What a different sort of Rally we had this year.  Every year I feel like there’s a theme that develops over the course of the ride. It has been bravery, it has been endurance, it has been loneliness or difficulty, it has been friendship, and even love. It’s become so predictable, this idea that a theme will emerge, that I’ve started to look for it. This year, with my job on the Rally being what it was, I expected that the theme might be responsibility, or care-taking. I thought maybe it would be sacrifice – our time and work for someone else’s need, or good time – sort of like being the host of a really big week long party, metaphorically filling the bowls of chips and worrying about running out of ice.

There was some of that too. Every time I saw an ambulance I worried it was a rider, every time the weather threatened to be too hot or too cold or too wet, I worried it would be crappy for the riders and crew. I was very, very, very worried that something terrible would happen on my watch. There were meetings morning and night, and lots of extra work to be sure, but in the end, I didn’t see the theme coming, and it emerged just the same. It was luck.

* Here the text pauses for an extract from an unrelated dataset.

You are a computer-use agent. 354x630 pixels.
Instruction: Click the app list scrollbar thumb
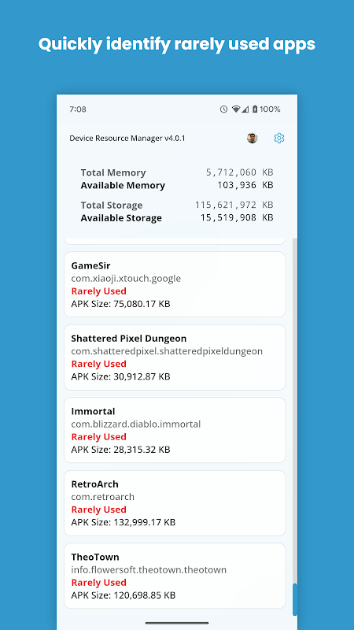tap(295, 599)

I have spent so much of this last year feeling unlucky.  Unlucky that my Mum died the way she did, unlucky that Susan followed her so quickly. Unlucky about the stupid shingles and the way my hair always does that thing. Fill in the blank, and I’ve been feeling unlucky about it.

I have spent great gobs of time reflecting over the last year on the ways that I’ve been lucky too, trying not to sink under the sadness or feelings of poor fortune.  I’ve reminded myself that I have a wonderful family left, that Elliot came at exactly the right time for me to have something joyful to hold on to, that I am beyond blessed to have such good friends, and people around me who care, and that I’ve got friends who might let me sit at the edge of the self-pity pool and dabble my feet for a bit, but won’t let me jump in and swim. I know we are not supposed to talk about this sort of thing, but I have truly struggled for my happiness this last year. Genuine joy, however small, has been fleeting, and difficult to grasp – but this last week I found it again. Every time it didn’t rain. Every time someone wept from happy pride that they were accomplishing all this. Every time we met another fundraising goal, every time someone spoke about the work that PWA does and will do with the money and time we all gave them, every time we reflected on the privilege we have that gives us the time and energy to do something like this… every time we weren’t lost, or poor, or hungry, or sick, I thought “There it is. We are so lucky.”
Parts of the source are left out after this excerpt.